Using patch clamp and Ca2+ imaging techniques, we have studied Ca2+ entry pathways in human hepatoblastoma (HepG2) cells. These cells express the mRNA of TRPV1, TRPV2, TRPV3 and TRPV4 channels, but not those of TRPV5 and TRPV6. Functional assessment showed that capsaicin (10 μM), 4α-phorbol-12,13-didecanoate (4αPDD, 1 μM), arachidonic acid (10 μM), hypotonic stress, and heat all stimulated increases in [Ca2+]i within minutes. The increase in [Ca2+]i depended on extracellular Ca2+ and on the transmembrane potential, which indicated that both driving forces affected Ca2+ entry. Capsaicin also stimulated an increase in [Ca2+]i in nominally Ca2+-free solutions, which was compatible with the receptor functioning as a Ca2+ release channel. Hepatocyte growth factor/scatter factor (HGF/SF) modulated Ca2+ entry. Ca2+ influx was greater in HepG2 cells incubated with HGF/SF (20 ng/ml for 20 h) compared with non-stimulated cells, but this occurred only in those cells with a migrating phenotype as determined by presence of a lamellipodium and trailing footplate.
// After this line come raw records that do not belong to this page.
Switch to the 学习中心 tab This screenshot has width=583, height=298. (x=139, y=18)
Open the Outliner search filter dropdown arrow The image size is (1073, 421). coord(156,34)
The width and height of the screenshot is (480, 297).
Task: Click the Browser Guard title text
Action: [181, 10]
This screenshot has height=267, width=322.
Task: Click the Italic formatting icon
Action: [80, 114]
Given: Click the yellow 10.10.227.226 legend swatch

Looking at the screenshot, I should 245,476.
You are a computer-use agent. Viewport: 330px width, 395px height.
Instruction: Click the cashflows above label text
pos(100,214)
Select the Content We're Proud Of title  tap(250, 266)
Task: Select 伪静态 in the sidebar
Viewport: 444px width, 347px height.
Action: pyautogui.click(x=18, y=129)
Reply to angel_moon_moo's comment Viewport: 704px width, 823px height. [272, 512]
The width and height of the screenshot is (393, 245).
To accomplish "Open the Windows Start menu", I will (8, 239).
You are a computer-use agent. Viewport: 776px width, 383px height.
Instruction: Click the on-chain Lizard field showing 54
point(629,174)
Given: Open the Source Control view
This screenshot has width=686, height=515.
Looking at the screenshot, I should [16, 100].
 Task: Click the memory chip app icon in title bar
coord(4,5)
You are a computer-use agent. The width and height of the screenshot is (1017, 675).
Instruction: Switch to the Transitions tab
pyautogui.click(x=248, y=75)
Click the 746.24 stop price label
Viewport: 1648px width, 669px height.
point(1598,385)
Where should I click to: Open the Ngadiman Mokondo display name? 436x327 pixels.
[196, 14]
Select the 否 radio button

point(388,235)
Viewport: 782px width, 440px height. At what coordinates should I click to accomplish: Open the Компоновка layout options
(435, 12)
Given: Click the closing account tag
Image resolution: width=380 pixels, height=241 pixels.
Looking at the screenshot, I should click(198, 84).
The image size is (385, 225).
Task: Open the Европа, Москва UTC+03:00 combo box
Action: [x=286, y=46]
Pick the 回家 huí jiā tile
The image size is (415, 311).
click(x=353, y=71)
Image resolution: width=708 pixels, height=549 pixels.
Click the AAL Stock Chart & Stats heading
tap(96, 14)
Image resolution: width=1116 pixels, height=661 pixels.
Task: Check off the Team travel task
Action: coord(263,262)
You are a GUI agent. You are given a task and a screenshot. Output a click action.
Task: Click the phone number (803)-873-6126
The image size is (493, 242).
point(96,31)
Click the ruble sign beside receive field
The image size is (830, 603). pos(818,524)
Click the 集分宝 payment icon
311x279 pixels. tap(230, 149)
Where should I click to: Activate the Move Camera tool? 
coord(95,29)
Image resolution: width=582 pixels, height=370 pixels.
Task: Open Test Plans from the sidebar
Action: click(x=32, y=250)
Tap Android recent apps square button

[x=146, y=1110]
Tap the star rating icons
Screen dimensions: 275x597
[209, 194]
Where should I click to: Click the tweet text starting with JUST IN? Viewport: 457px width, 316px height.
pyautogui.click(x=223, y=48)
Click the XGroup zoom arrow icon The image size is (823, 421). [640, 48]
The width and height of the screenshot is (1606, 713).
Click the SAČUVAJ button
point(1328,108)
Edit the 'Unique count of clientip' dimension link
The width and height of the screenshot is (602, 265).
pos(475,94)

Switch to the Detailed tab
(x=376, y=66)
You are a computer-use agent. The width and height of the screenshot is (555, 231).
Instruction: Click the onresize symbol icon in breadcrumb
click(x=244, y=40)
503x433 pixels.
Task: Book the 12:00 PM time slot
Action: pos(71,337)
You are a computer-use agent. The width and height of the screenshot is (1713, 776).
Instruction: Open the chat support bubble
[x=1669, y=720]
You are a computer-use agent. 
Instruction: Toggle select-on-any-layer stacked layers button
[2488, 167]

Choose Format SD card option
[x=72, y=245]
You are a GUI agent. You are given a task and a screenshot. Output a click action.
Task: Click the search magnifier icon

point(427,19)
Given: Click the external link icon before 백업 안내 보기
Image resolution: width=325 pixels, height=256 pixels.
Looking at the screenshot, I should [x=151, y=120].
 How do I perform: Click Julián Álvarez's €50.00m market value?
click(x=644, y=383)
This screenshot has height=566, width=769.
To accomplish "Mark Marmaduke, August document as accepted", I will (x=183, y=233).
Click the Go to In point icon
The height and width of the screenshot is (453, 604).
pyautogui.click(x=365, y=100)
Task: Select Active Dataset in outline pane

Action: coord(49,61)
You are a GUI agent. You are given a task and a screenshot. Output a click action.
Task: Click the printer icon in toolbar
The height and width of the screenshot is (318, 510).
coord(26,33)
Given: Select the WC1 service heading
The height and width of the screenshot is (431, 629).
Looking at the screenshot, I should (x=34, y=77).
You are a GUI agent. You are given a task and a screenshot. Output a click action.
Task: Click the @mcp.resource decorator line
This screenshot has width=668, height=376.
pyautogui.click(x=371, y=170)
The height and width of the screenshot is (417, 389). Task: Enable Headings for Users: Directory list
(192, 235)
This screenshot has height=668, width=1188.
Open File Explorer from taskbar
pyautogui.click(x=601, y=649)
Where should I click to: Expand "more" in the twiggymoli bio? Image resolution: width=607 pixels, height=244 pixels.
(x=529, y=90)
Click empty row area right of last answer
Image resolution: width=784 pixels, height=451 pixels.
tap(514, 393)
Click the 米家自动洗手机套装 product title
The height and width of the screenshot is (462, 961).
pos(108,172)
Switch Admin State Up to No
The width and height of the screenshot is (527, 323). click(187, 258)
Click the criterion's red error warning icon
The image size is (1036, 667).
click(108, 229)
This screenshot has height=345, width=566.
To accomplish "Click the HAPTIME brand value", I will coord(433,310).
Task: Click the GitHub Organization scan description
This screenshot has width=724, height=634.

The effect of capsaicin on [Ca2+]i was greater in migrating HGF/SF-treated cells, and this was inhibited by capsazepine. The difference between control and HGF/SF-treated cells was not found in Ca2+-free solutions. 4αPDD also had no greater effect on HGF/SF-treated cells. We conclude that TRPV1 and TRPV4 channels provide Ca2+ entry pathways in HepG2 cells. HGF/SF increases Ca2+ entry via TRPV1, but not via TRPV4. This rise in [Ca2+]i may constitute an early response of a signalling cascade that gives rise to cell locomotion and the migratory phenotype.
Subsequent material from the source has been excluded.